Under One Roof: Analysis of the Sectional Properties’ Legal Framework

Under One Roof: Analysis of the Sectional Properties’ Legal Framework



The concept of sectional titles in Kenya can be traced back to the early 1960s, during the drafting of the now repealed Registered Land Act (Cap. 300) Laws of Kenya (the RLA). The RLA was meant to be the overarching substantive land legislation for post-independent Kenya. However, at the time, legislators were not open to the concept, hence the issue was shelved until its revival in the 1980s, following concerted efforts by the Law Society of Kenya, the Land Review Commission and the Ministry of Lands and Settlement. These efforts culminated in the enactment of the Sectional Properties Act, 1987 (the SPA, 1987), with the intention of introducing titled ownership for flats and apartments, which were becoming increasingly predominant in the country. In 1990, the Sectional Properties Regulations were promulgated to operationalize and facilitate implementation of the SPA, 1987.

▶ _Provided material_:
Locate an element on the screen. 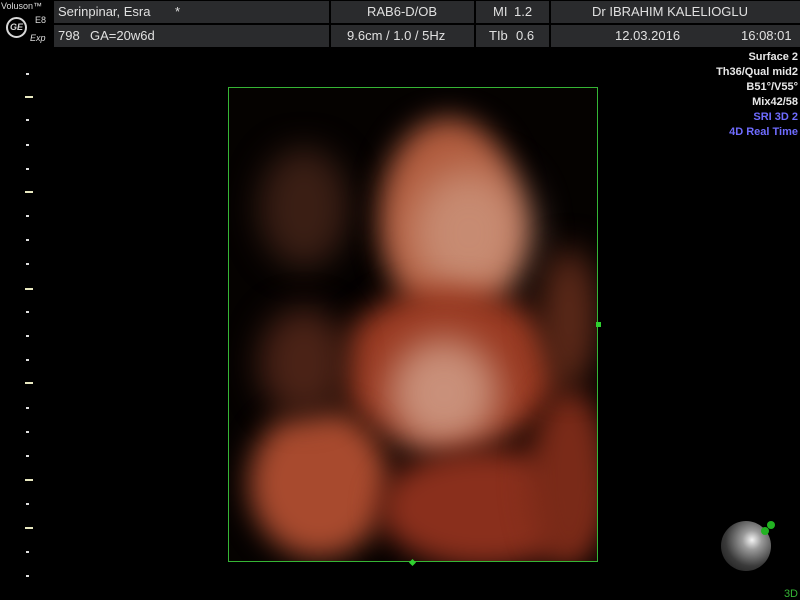  logo-sub: Exp is located at coordinates (38, 38).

▶ _Tasks_:
1. According to the sectional properties excerpt, whose concerted efforts revived the concept of sectional titles in the 1980s?
2. State whether each statement agrees with the sectional properties excerpt, answering yes or no and quoting the words that decide it: (a) The Registered Land Act is still in force. (b) The Sectional Properties Regulations were promulgated in 1990. (c) Legislators in the early 1960s were open to the concept of sectional titles.
3. Carry on the sectional properties excerpt from the point where it stops.
The listing is not required for anything that comes next.

▶ _Outputs for the tasks_:
1. The Law Society of Kenya, the Land Review Commission and the Ministry of Lands and Settlement.

2.
(a) No: "the now repealed Registered Land Act (Cap. 300) Laws of Kenya"
(b) Yes: "In 1990, the Sectional Properties Regulations were promulgated"
(c) No: "legislators were not open to the concept"

3.
Although these legal developments ushered in a new era of compartmentalised ownership of units, a challenge subsisted in terms of the roll out of the concept countrywide. The concept was only aligned with the RLA titles, yet there were other subsisting forms of land ownership which predated the RLA, such as the Government Lands Act (Cap. 280) Laws of Kenya, the Registration of Titles Act (Cap. 281) Laws of Kenya, the Land Titles Act (Cap.282) Laws of Kenya, amongst others. Therefore, it was difficult for a developer who did not hold RLA head title, to implement the sectional title concept in his development. This legal incongruity led to the evolution of subleases as alternative titles, mostly in developments where the developer held a non-RLA head title.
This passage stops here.